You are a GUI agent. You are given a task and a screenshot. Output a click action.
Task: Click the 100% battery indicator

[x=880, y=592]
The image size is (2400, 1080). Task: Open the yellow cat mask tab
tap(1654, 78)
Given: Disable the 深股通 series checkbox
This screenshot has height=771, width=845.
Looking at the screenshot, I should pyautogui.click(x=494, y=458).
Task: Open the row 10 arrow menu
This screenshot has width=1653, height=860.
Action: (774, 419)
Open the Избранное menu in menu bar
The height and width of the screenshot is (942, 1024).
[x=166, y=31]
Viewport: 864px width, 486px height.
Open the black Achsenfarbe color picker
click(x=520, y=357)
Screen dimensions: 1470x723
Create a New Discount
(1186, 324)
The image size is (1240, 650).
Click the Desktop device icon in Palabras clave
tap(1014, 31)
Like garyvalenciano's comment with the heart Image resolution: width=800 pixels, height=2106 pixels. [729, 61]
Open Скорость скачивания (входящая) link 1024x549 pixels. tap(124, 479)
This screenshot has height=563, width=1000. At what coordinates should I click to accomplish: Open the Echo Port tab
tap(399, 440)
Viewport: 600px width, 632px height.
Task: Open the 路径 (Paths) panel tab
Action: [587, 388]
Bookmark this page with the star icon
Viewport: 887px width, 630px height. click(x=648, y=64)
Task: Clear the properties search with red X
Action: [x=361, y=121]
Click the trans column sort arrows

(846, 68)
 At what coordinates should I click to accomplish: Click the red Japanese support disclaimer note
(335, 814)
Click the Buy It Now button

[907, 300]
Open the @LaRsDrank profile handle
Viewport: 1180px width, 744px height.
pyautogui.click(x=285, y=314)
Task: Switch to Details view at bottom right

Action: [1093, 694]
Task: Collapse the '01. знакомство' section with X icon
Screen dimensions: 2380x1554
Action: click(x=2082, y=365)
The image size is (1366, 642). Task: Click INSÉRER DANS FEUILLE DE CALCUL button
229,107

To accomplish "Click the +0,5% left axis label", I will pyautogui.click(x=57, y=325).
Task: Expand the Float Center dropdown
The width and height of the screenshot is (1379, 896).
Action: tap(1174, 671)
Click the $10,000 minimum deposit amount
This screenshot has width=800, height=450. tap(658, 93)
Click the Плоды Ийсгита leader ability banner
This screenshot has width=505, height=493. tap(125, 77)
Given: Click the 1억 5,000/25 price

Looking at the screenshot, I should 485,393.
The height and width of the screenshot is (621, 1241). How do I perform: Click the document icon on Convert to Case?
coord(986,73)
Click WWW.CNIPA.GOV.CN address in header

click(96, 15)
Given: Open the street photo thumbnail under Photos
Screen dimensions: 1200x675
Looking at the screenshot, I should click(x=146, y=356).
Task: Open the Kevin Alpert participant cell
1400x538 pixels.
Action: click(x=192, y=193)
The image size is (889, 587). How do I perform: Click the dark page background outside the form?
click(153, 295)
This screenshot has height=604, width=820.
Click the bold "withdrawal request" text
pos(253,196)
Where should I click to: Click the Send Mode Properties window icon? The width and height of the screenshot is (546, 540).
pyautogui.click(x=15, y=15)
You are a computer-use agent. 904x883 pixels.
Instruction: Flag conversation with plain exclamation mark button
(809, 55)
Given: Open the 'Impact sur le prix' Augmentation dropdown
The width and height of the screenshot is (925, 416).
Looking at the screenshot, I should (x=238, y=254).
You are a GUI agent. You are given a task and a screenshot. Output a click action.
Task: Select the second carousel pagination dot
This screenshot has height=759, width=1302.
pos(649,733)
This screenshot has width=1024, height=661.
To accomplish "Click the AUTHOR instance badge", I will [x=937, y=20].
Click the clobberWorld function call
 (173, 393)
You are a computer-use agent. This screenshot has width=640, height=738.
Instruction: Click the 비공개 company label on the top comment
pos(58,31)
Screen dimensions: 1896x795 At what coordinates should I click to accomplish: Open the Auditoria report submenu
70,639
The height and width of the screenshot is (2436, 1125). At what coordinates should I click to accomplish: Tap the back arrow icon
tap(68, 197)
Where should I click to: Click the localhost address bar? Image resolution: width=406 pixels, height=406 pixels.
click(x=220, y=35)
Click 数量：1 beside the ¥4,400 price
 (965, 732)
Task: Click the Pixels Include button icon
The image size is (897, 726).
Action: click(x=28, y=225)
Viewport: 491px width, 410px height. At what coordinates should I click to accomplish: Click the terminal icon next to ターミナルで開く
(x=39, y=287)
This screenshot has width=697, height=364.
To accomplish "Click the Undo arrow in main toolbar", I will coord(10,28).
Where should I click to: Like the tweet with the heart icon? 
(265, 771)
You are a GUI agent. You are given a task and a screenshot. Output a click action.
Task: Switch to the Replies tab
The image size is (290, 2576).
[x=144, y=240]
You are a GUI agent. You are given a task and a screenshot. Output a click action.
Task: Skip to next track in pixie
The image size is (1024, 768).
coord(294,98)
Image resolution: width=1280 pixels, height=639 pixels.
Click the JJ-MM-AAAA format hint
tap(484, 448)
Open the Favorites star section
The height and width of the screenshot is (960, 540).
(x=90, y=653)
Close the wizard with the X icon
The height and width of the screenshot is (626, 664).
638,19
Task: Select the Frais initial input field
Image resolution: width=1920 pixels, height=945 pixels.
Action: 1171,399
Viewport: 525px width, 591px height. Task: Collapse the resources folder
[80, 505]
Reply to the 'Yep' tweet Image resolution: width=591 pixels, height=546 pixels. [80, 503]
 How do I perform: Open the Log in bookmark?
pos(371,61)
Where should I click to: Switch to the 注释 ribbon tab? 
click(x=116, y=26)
━━━━━━━━━━━━━━━━━━━━━━━━━━━━━━
PROBLEM:
Find and copy each line above that includes the string "will".

TASK SOLUTION:
To accomplish "Click the +0,5% left axis label", I will pyautogui.click(x=57, y=325).
To accomplish "Click the AUTHOR instance badge", I will [x=937, y=20].
To accomplish "Click the Undo arrow in main toolbar", I will coord(10,28).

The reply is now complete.